The only thing I remember seeing clearly was the chair. The densely patterned brocaded fabric was the hue of 1974 green, registering somewhere between the color of pea soup and a ripe avocado. My finger traced the raised, itchy patterns. Swirl, skip, swoop, jump. That chair may have been beautiful. I don’t know. I just know it was his.
The chair sat in a pile in the corner dwarfed by the empty room. Small and forgettable. I think there were boxes flanking the chair. Somedays I imagine what was in them. What precious mementos earned that honored place next to the chair? He was a photographer. Maybe he had favorite pictures in those boxes.
A thin yellow plastic rope unnecessarily stood sentry over the pile. It wasn’t as if the stuff was going to walk away. Everything within the boundaries of that rope had place, permission to be there until he came and got it. The chair was staying. I was leaving. I was on the wrong side of the rope.
It’s confusing. I have absolutely no memory of his presence in the house. The halls echoed with the sounds of women and children but never the bass of a man’s voice. I don’t remember eating meals together at the oddly green varnished dining room table with its big fat elephant like legs. There are no memories of laying together on the scratchy orange den carpet listening to my favorite records. The long gravel driveway extending from the dark brown garage doors to the street didn’t have impressions of his big feet walking near my little ones. However the presence of the chair hints at the possibility he had once been present in the house.
I am vividly aware that my arrival in that empty living room, staring at the pile in the corner, with my back to an open door, was not without cost and effort, presumably much more effort than the choosing of that chair. He CHOSE ME. He bought me. I am a product of a bond that is supposed to be stronger than family.

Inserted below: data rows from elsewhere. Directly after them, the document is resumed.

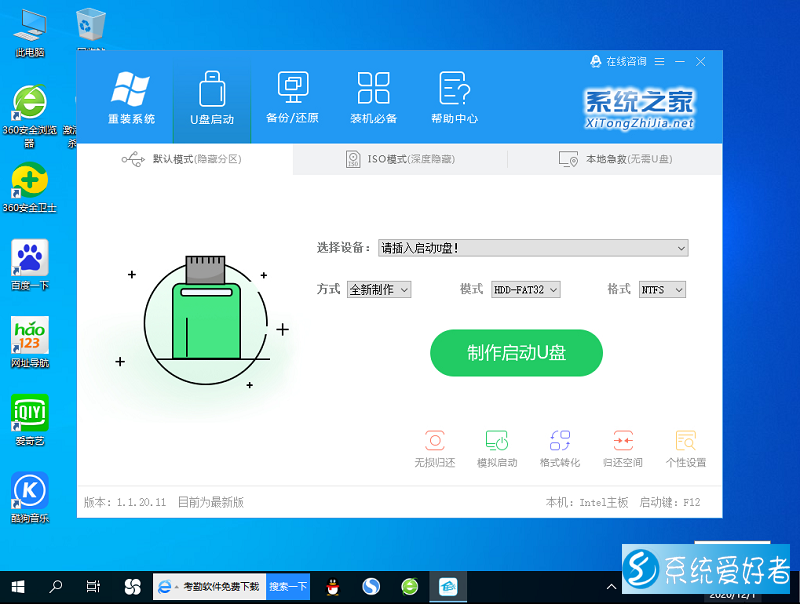
Task: Open the 方式 全新制作 dropdown
Action: coord(379,289)
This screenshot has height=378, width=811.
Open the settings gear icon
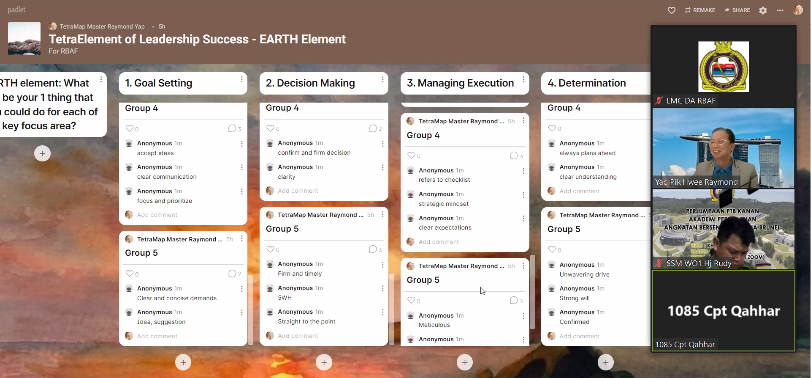[x=763, y=10]
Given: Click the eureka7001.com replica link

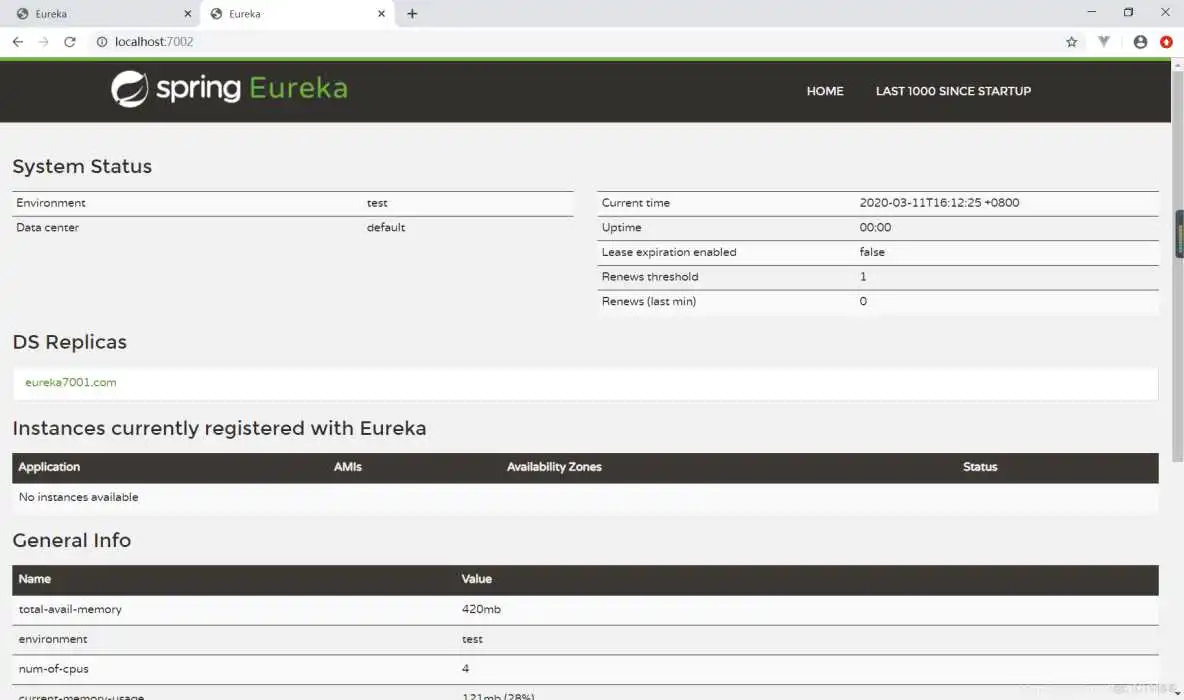Looking at the screenshot, I should [x=70, y=382].
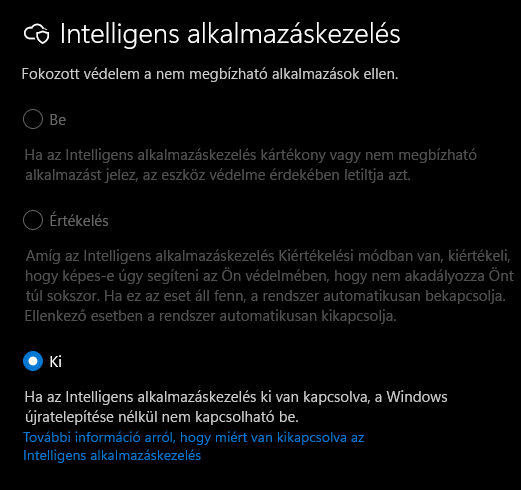
Task: Click the "Intelligens alkalmazáskezelés" page heading
Action: pos(230,34)
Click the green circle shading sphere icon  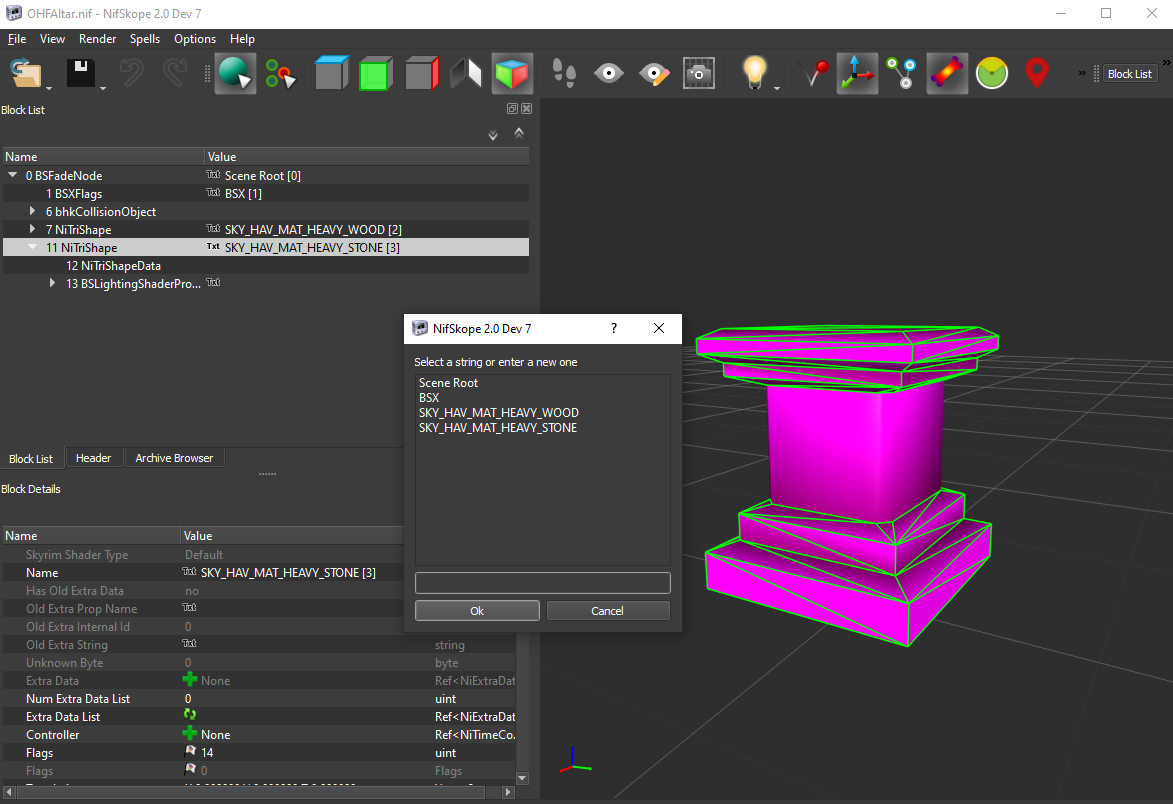[x=991, y=72]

A fortified bond because it is intentional. I belonged to him but he let me go. Wasn’t I at least as beautiful as the chair.
Years later it would become apparent that he had hurt us in the most intrusive ways so we had to get away from him. Of course she was hurting us too so it wasn’t like we were fleeing to safety. I used to fantasize that he was coming to rescue us from her. I mistakenly thought since we shared a name he would be invested in protecting me from her. I didn’t yet know he wasn’t that kind of man. He wasn’t a brave defender who would shield my body and block her blows. He was a coward who was only a hero in his own obsessions and fantasies.
I assume after we left, traveling states away from him, he returned to get his chair. Unfortunately, I never did make it to the other side of that rope. I just know that he chose the chair.